Confidence intervals are represented by the range of values which includes the estimated mean of the statistic and the values plus and minus possible variations, and possible results of the survey must fall again between this range in case the survey is repeated under the same conditions. Confidence level, at the same time, is a percentage that represents how many times that range would contain the true value of the parameter, which is important to remember, because a 95% confidence level doesn’t mean that 95% of all data would definitely correspond with the study’s results, but that 95% of intervals would represent actual value.

Confidence Interval use example

Let’s imagine that it’s necessary to find out an average salary, but only ten percent of random employees are available to provide the information. So, it’s possible to calculate that a point estimate for this sample is $500, but this result is not particularly informative as it’s unknown if the rest of the employees have similar salaries or how far this sample results are from possible results of all the employees. If the volume of uncertainty is known, it’s easier to understand the real meanings, and finding out confidence intervals turn out to be more useful than just finding out an average in the given group.

If a researcher determines a confidence interval around the sample’s mean with a 95% confidence level (to do this, standard deviation should be used, and a distribution should be normal or transformed into a normal one with the bell curve depiction), an upper and the lower levels of the range containing true values in 95% of occasions would be received. Let’s assume that these levels are $250 and $750, so if a researcher repeats the survey with 100 different samples of employees, in 95 cases the results will fall between these levels.

It’s also possible to set a higher level of certainty of 99%. Then a range of possible results and a confidence interval accordingly would be broader as the variety of answers expands, but it helps to enhance certainty of the statistics. In this case, in 99 of 100 samples studied, the results would fit in the estimated range.

Determining Confidence Interval

There are several parameters necessary to determine a confidence interval:

the size of the studied sample;
the standard deviation of the sample (might be calculated by most statistical software or manually, taking the square root of the sample variance);
critical values (on a basis of a chosen alpha value);
the point estimate (that might be a mean, a proportion, etc.).

As there are various statistic estimates with different set of conditions and peculiarities, ways of calculating a confidence interval might vary, though the main principles and source data remain the same.

Confidence intervals are usually calculated using specific techniques, like a t-test, for which it’s also necessary to find out three main data values.

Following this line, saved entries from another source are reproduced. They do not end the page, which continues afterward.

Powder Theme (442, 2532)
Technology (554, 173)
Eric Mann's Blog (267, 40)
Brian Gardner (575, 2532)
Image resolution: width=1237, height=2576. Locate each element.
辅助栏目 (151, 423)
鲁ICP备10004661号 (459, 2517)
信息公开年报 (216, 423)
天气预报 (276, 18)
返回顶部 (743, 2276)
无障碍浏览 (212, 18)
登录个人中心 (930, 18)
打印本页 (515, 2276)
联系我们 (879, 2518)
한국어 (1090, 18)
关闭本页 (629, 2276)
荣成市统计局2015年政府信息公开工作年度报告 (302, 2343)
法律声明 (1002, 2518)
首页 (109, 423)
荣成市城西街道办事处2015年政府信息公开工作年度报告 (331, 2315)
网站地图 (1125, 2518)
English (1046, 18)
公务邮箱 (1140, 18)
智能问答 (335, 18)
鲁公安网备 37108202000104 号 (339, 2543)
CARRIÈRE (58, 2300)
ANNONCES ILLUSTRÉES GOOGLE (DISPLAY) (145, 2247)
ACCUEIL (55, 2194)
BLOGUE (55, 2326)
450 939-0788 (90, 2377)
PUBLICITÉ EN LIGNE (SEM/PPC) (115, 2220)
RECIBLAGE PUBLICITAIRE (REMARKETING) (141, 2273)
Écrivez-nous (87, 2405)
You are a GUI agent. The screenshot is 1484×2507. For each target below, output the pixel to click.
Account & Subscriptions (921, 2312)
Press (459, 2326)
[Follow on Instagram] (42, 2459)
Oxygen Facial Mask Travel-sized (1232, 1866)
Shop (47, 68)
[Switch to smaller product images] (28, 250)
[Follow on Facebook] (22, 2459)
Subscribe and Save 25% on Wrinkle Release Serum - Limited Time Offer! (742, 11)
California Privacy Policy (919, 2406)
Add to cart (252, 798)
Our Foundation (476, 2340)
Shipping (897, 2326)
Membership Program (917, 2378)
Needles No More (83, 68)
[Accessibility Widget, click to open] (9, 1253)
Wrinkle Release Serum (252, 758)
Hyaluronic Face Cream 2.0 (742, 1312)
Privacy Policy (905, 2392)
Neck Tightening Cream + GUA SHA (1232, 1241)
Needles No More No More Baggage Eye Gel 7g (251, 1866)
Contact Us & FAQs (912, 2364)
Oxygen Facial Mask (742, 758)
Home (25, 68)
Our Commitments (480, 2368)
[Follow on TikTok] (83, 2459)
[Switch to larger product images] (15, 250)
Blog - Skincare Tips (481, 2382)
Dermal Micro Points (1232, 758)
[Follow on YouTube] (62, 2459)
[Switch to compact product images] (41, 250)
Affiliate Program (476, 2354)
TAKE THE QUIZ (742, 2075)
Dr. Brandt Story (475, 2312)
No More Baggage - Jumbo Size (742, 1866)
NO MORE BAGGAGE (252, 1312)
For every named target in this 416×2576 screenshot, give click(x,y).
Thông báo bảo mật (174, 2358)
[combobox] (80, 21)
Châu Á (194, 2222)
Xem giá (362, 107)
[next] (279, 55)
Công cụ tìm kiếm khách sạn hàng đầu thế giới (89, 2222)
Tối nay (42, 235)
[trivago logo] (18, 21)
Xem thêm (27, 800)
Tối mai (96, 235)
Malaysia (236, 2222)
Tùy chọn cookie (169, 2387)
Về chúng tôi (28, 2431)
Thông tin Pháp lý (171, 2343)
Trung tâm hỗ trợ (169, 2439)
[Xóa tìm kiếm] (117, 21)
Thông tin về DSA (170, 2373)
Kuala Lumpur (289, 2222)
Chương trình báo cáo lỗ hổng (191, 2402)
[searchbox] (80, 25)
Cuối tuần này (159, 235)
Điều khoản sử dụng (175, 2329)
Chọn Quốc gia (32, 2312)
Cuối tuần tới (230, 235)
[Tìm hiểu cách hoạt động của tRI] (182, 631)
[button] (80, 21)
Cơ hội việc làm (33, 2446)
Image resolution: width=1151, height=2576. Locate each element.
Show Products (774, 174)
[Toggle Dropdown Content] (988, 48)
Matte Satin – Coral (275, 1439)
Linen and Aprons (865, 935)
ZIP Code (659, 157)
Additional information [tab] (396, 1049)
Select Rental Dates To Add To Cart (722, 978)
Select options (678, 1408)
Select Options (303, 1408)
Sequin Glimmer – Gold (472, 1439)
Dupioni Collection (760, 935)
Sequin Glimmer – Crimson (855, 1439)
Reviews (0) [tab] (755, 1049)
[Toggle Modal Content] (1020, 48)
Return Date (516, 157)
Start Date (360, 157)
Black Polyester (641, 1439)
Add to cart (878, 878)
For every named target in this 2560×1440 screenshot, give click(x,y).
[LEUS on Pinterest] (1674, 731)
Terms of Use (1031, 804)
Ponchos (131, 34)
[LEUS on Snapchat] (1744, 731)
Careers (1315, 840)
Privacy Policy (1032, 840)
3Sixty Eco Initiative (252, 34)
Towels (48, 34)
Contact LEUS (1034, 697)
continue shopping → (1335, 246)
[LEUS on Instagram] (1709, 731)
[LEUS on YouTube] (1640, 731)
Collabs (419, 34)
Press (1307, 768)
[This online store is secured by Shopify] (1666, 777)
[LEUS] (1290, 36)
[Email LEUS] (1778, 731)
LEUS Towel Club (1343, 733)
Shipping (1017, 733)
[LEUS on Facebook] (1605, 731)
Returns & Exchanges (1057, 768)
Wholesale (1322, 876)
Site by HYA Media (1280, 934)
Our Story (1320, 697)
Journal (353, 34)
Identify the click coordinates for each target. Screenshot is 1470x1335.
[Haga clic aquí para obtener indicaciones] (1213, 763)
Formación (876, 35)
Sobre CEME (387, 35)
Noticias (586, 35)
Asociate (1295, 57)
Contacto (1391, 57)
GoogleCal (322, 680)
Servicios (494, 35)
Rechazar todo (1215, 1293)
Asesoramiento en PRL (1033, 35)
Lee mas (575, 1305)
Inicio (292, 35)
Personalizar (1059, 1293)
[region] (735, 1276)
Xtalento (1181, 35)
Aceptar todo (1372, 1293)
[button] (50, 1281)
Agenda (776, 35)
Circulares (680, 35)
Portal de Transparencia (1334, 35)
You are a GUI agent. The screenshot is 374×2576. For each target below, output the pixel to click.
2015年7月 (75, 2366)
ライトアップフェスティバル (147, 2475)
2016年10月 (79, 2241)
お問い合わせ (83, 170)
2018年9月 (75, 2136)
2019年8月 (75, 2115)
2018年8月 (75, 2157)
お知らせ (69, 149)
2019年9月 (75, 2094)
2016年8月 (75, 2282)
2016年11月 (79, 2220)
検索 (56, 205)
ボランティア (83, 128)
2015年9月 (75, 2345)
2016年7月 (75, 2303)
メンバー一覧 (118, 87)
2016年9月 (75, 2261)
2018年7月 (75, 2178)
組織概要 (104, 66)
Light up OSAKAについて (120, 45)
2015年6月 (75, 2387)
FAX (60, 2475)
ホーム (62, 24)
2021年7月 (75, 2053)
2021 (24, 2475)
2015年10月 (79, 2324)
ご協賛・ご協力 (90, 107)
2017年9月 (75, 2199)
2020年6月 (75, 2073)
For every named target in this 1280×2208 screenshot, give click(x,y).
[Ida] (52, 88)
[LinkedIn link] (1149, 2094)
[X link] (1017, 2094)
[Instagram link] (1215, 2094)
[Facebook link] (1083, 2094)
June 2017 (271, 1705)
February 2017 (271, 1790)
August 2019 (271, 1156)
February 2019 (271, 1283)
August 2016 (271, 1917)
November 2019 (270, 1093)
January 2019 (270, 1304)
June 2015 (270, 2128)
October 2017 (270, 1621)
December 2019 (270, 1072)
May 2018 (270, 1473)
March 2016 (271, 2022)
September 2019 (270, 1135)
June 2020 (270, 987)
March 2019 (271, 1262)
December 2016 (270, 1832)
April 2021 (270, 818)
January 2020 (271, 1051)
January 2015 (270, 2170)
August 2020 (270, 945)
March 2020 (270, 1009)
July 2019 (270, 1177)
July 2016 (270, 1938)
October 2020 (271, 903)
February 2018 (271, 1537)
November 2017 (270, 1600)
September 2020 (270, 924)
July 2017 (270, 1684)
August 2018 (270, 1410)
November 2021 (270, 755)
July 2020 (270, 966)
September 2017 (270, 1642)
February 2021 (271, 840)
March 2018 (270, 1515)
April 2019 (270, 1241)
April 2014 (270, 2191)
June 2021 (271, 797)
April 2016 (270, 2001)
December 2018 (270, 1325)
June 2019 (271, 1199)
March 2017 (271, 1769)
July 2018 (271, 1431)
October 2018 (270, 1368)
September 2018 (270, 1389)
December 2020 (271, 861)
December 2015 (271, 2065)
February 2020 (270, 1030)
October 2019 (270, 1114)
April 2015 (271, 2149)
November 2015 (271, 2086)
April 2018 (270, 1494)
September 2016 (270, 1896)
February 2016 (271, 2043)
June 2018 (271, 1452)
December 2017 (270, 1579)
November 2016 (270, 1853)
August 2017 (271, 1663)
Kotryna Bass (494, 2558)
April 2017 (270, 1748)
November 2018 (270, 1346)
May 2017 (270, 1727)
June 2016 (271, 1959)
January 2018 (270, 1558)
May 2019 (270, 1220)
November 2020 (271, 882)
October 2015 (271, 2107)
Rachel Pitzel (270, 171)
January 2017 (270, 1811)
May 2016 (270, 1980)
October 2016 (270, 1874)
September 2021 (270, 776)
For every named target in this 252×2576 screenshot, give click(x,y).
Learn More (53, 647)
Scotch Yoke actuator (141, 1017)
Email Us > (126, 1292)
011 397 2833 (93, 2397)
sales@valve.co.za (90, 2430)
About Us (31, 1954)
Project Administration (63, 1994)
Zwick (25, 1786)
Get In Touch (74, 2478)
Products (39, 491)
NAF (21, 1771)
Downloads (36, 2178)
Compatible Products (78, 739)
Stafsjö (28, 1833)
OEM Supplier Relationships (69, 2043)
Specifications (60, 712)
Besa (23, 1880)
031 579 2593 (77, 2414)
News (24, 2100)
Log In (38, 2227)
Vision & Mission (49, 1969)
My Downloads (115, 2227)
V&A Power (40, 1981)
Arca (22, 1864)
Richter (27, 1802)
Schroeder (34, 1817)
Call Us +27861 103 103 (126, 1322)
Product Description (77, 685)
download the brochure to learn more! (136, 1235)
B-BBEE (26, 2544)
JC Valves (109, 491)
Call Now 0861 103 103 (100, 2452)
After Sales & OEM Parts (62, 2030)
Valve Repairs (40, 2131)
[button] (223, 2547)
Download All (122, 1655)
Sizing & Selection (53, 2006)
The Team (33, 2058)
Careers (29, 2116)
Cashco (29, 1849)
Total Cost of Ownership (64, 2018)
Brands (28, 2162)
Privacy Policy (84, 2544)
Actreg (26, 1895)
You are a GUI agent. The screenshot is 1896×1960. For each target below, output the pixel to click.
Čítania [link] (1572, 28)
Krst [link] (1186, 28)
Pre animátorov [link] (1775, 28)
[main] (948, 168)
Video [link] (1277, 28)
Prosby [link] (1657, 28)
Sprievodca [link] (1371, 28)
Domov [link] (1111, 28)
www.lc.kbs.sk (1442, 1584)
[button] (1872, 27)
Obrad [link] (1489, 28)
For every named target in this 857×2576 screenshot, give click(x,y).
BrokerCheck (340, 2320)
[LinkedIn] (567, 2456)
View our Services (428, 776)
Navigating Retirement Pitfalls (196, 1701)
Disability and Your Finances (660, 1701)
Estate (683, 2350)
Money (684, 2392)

They are assessed to find out if there is a notable and important difference between samples which might be connected to a specific factor.

When presenting confidence intervals, it’s important to include the determined upper and lower levels of the range, and it frequently goes with the corresponding confidence level, though sometimes only a standard deviation of the sample is reported. Confidence intervals are often depicted in statistic graphs, as they are easy to present that way and convey the needed data clearly.